I think, that - under the assumption, that it would be reasonably easy to implement - we should enable sorting by a non-timestamp field. There are cases where we would like to sort by value that is not a timestamp itself, but _correlates_ with the timestamp and especially with the watermark. A typical use-case would be a sequential ID assigned to elements (e.g. Kafka offsets within partition), which can provide stable sorting even for elements with identical timestamps. The sequential ID assigns observer-dependent unique ordering of the elements and as such can be valuable in situations where such stable ordering matters.

 Jan

On 12/22/21 12:56, David Morávek wrote:

    The only thing I'm not sure of is firstKey, lastKey methods on
    SortedMap - could this be implemented efficiently in the rocksdb
    store?


I think some kind of skip scan should be enough to do this.

As for sorting by an arbitrary key, I'd be bit afraid of unlocking this door :) Just remember the long standing discussion about introducing sorting capabilities into the Beam Model. For years the community didn't want to hear anything about sorting and then came up to a conclusion that if you need sorting, you should never need to sort by anything else than a timestamp (eg. for state machines, temporal joins).

Personally I can still imagine some use cases along the lines of building HFiles, but for this case one sorting pass at the flush should be enough, so we might just use some kind of external sorter instead.

D.

On Wed, Dec 1, 2021 at 6:03 PM Reuven Lax <[email protected]> wrote:

    To randomize this even further, if Flink can support arbitrary
    keys, then another approach here would be to implement Java's
    SortedMap API. FetchRange could then be implemented via
    map.subMap(begin, end) and clearRange could be done via
    map.subMap(begin, end).clear(). The only thing I'm not sure of is
    firstKey, lastKey methods on SortedMap - could this be implemented
    efficiently in the rocksdb store?

    On Tue, Nov 30, 2021 at 8:43 PM Reuven Lax <[email protected]> wrote:

        Left a comment - wonder if we should let the list be sorted by
        an arbitrary key. instead of timestamp. Timestamp is likely
        the more-common use case, but I can imagine other use cases
        (e.g. imagining reading log entries and wanting to keep the
        entries sorted by LSN).

- [Requirements]
1: In the mailing-list thread, what does David Morávek say should be enough to implement the firstKey and lastKey methods?
2: Reproduce a passage of the mailing-list thread, beginning at the words that have "The only thing I'm not sure of is firstKey, lastKey" and stopping after "to do this.".
Nothing in the items is needed to complete the tasks.

(Records from a pointing dataset)

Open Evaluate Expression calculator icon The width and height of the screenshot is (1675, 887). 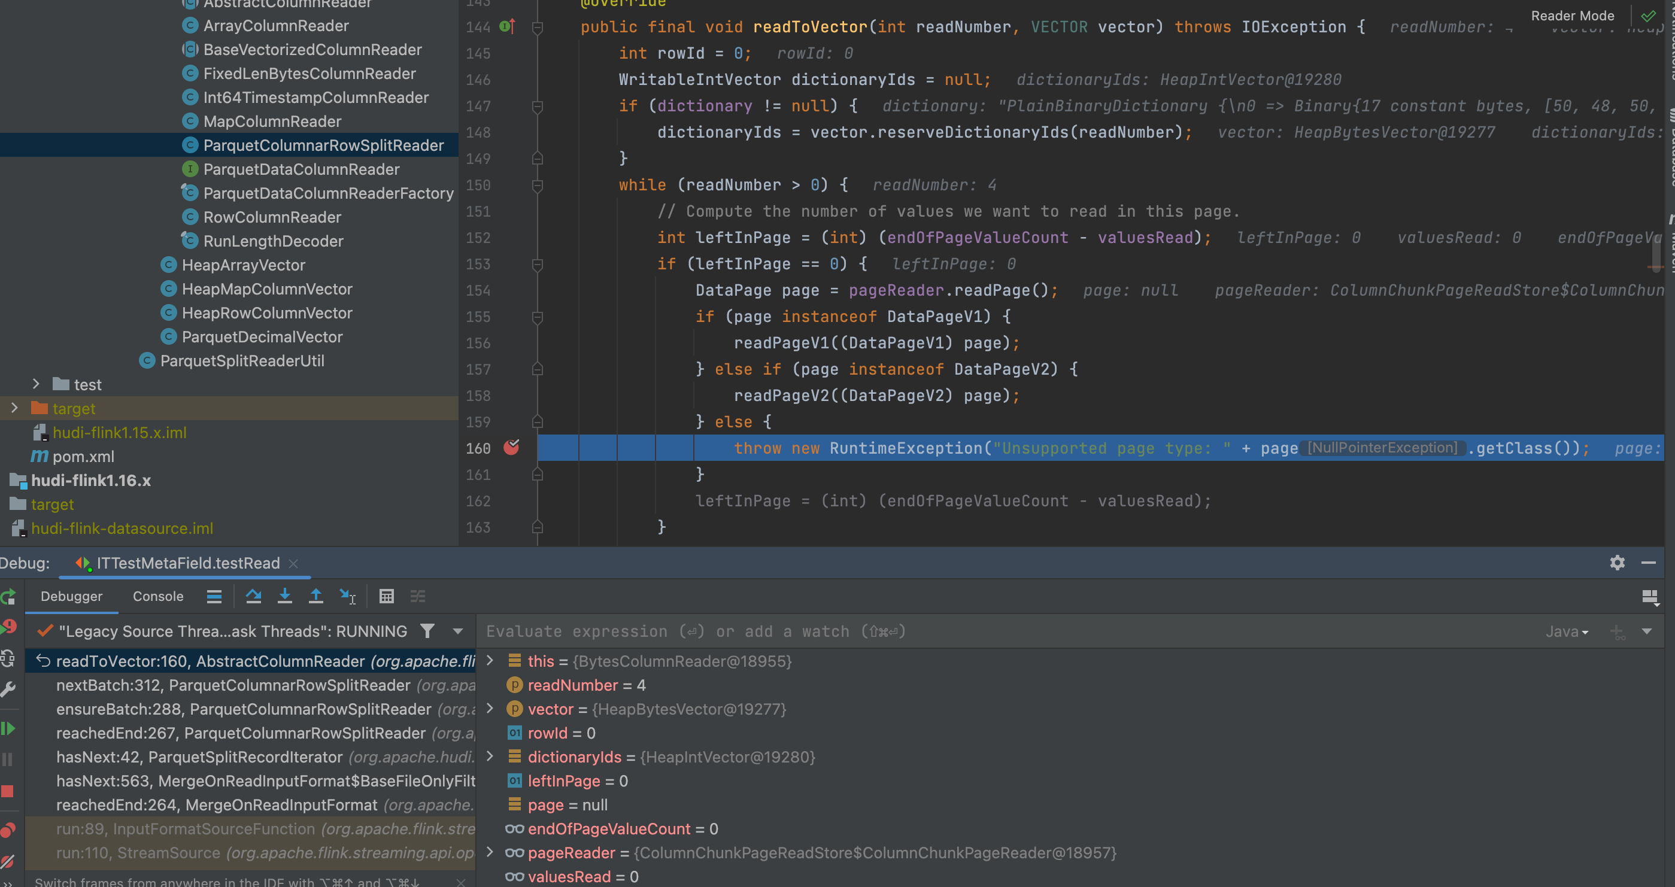(386, 596)
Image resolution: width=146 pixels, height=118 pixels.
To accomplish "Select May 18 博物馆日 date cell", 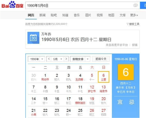I will 80,100.
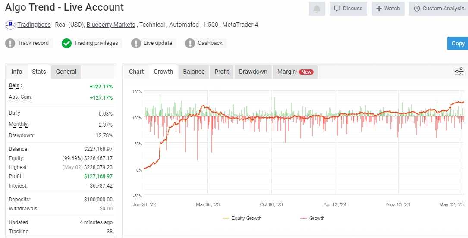The width and height of the screenshot is (468, 238).
Task: Switch to the Stats tab
Action: (39, 72)
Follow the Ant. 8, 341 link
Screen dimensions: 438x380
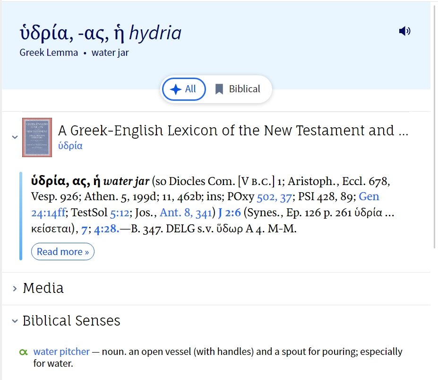pyautogui.click(x=186, y=213)
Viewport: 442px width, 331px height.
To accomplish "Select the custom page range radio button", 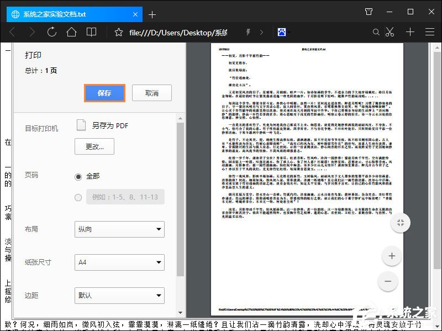I will (x=78, y=197).
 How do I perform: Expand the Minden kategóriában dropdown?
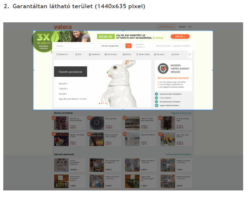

- [Answers per task]
1: Some kind of skip scan.

2:
The only thing I'm not sure of is firstKey, lastKey methods on
    SortedMap - could this be implemented efficiently in the rocksdb
    store?


I think some kind of skip scan should be enough to do this.